A Configuration Item (CI) is arbitrarily defined as the smallest configurable unit within the service. For example, in Managed Desktop service, we can declare a computer (with all of the predefined software) to be a CI. If all of the computers are the same, used in same manner and for the same purpose, this approach could actually work. In general, you want to split a service into Cis, which will likely be changed (e.g., hardware (CPU, HDD, RAM) and software). Since defining and naming CIs is an arbitrary process, it should be stated in your SACM Plan for future reference.

Relationships

Relationships describe how the configuration items work together to deliver the services. These relationships are held in the Configuration Management System (CMS) – this is the major difference between what is recorded in a CMS and what is held in an asset register. The relationships between CIs are maintained to provide dependency information. For example:

  • A CI is a part of another CI – this is a “parent–child” relationship, e.g., email software is part of the operating system.
  • A CI is connected to another CI – e.g., a server is connected to a local network (LAN).
  • A CI uses another CI – e.g., email software uses email server software.
  • A CI is installed on another CI – e.g., email software is installed on a desktop PC.

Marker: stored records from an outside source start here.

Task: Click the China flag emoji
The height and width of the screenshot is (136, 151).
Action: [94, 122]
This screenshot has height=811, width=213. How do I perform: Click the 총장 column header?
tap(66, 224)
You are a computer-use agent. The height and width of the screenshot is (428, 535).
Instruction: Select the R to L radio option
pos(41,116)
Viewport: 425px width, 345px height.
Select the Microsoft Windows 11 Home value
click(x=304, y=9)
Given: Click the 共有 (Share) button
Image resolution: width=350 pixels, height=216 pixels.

Processes, organization, and tools

Just as in any process, in order to make our SACM work we need some resources and roles: SACM process manager, configuration analyst, librarian, etc. Such roles with role descriptions and responsibilities should be listed in our SACM Plan.

Because the service lifecycle is filled with relationships and dependencies between processes, any related processes should be identified and listed in the SACM Plan as well. For example, Change Management can’t function at all without SACM.

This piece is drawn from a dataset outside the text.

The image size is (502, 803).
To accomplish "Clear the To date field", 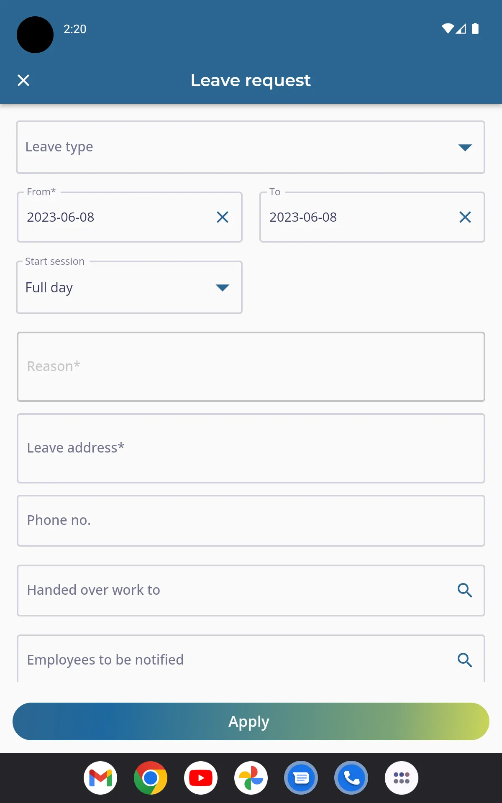I will (x=465, y=217).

If any tools will be used to support SACM activities (e.g., track purchases, configurations, changes, etc.), those should be identified and listed in the SACM Plan as well.

Baseline and verification

A configuration baseline is the configuration of a service, product, or infrastructure that has been formally reviewed and agreed, which thereafter serves as the basis for further activities and can be changed only through formal change procedures. The SACM Plan should contain a formal definition of that point in time, as well as any future plans on verification activities regarding CI configuration.

Definitive store and DML

You can read more about the Definitive Store and Definitive Media Library (DML) in this blog post: ITIL Definitive Software Library and Definitive Hardware Store. Suffice to say that the SACM Plan should reflect any Definitive Store and DML references.

Configuration control

Configuration control ensures that there are adequate control mechanisms over CIs while maintaining a record of changes to CIs, versions, location, and custodianship/ownership. Without control of the physical or electronic assets and components, the configuration data and information will be a mismatch with the physical world. No CI should be added, modified, replaced, or removed without an appropriate controlling documentation or procedure being followed. The SACM Plan should reflect how you plan to maintain control (i.e., which roles and processes (e.g., Change Management) are responsible for maintaining control over the SACM).

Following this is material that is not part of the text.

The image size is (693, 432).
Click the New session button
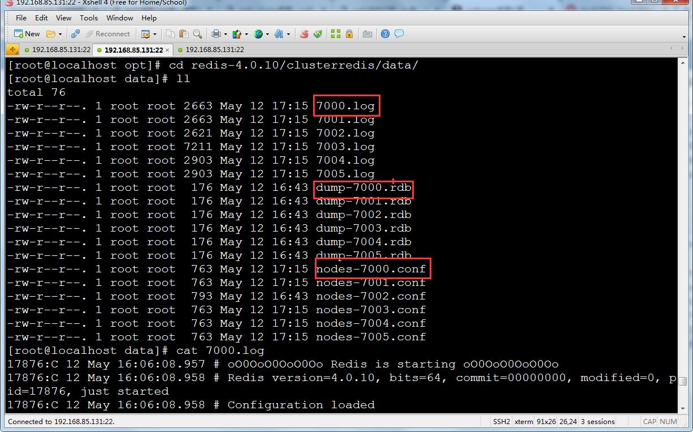(x=27, y=34)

You can’t manage what you can’t control

This last section of the SACM Plan is the place where the strong relationship between SACM and Change Management becomes clearly visible. While SACM will define and record service dependencies (assets and asset configurations), Change Management will define how we manage changes to them in a predictable and controlled manner that will ensure little or no service disruptions.

According to the ISO/IEC 20000 model, Configuration Management and Change Management are core processes of service control; therefore, there is no successful Service Management without service control mechanisms in place, and Service Asset and Configuration Management is only the first step in the right direction.